Woodford circuit judge to retire after 18 years on bench
For the last 18 years, Paul Isaacs has served the people of Woodford, Bourbon and Scott counties as circuit judge. He now wants to move on to the next chapter of his life and will retire next month.
“My wife and I want to have a little bit more flexibility – enjoy traveling and doing some things that my schedule (as a judge) prevents us from doing,” said Isaacs last week.
The Scott County resident will officially retire on Feb. 2, but said he will serve as a special judge in this judicial circuit until Gov. Matt Bevin appoints a successor to finish his term, which expires in 2023.
“Until they get a new judge,” said Isaacs, 74, “it’s not going to look a whole lot different because I’m going to be around on a lot of the regular motion hour dockets,” including the Woodford Circuit Court rule day on Wednesday, Feb. 7.
“They have to treat me nice because I’m special,” joked Isaacs, who also plans to continue overseeing Drug Court cases until a successor has been named, “because I don’t want to leave those people just sort of abandoned because I think (what) that (program provides) is too important.”
Looking back on his career, Isaacs said every decision a circuit judge makes in a criminal or civil case has a lasting effect on the people in front of him and their lives. “So you need to be cognizant of that,” he said. “These decisions have real life consequences for real life people.
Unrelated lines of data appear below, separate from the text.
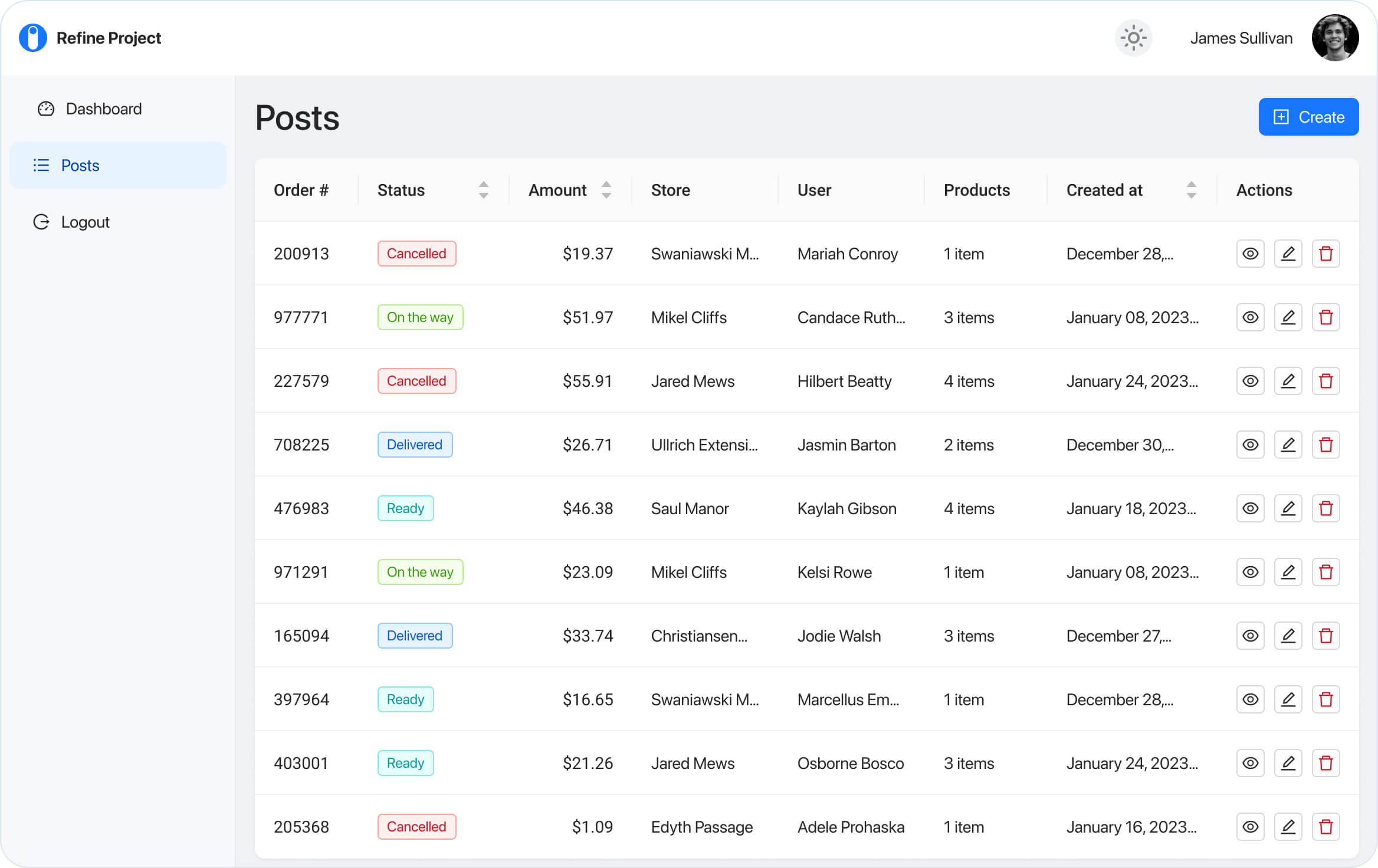Viewport: 1378px width, 868px height.
Task: Click the On the way badge for order 977771
Action: click(x=420, y=317)
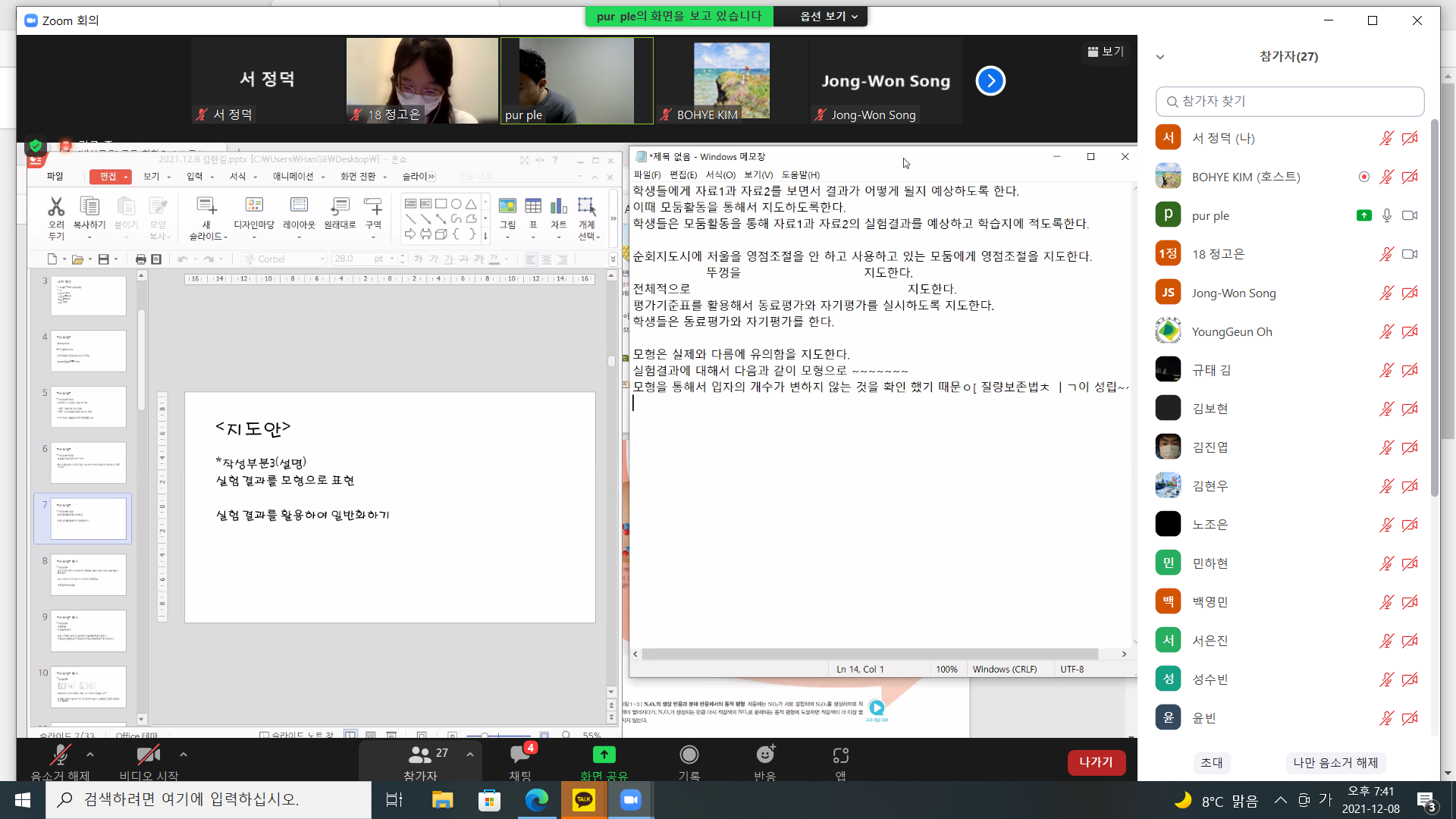Expand the audio options caret
Viewport: 1456px width, 819px height.
90,755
And so you want to make sure that you apply the law correctly – in a fair and just manner; and that you treat everyone that comes in front of you with the respect that they deserve…”
Whether they were the attorneys and clerks in his courtroom or those he worked alongside in Drug Court, Isaacs said, “The people will be what I’ll miss most” about not being on the bench.
Before beginning his tenure as a circuit judge for Woodford, Bourbon and Scott counties in 2000, Isaacs was director of the Administrative Office of the Courts, commissioner of the Kentucky State Police and secretary of the Kentucky Justice Cabinet.
“It’s just an amazing breadth of experience that he brought to the bench,” said Commonwealth Attorney Gordie Shaw. “And his sense of fairness … He was always trying to see if there was a way to turn a defendant around, which I believe is one of the reasons for his effort and time that he spent developing and presiding in Drug Court.”
There has never been a judge that Shaw said he agrees with 100 percent of the time, “but with Judge Isaacs, I always knew that his decision was based on what he thought was the right thing to do in that case.”
Isaacs, who graduated from the UK College of Law after earning a bachelor’s degree at Union College, and his wife, Anna, will celebrate their 50th wedding anniversary in May.
“We have a place in Florida,” said Isaacs. “(Retirement) gives us some time to spend a little bit more time down there.”
“I’m not moving to Florida,” he continued. “I could never leave Kentucky. Kentucky’s my home. It’ll always be my home.”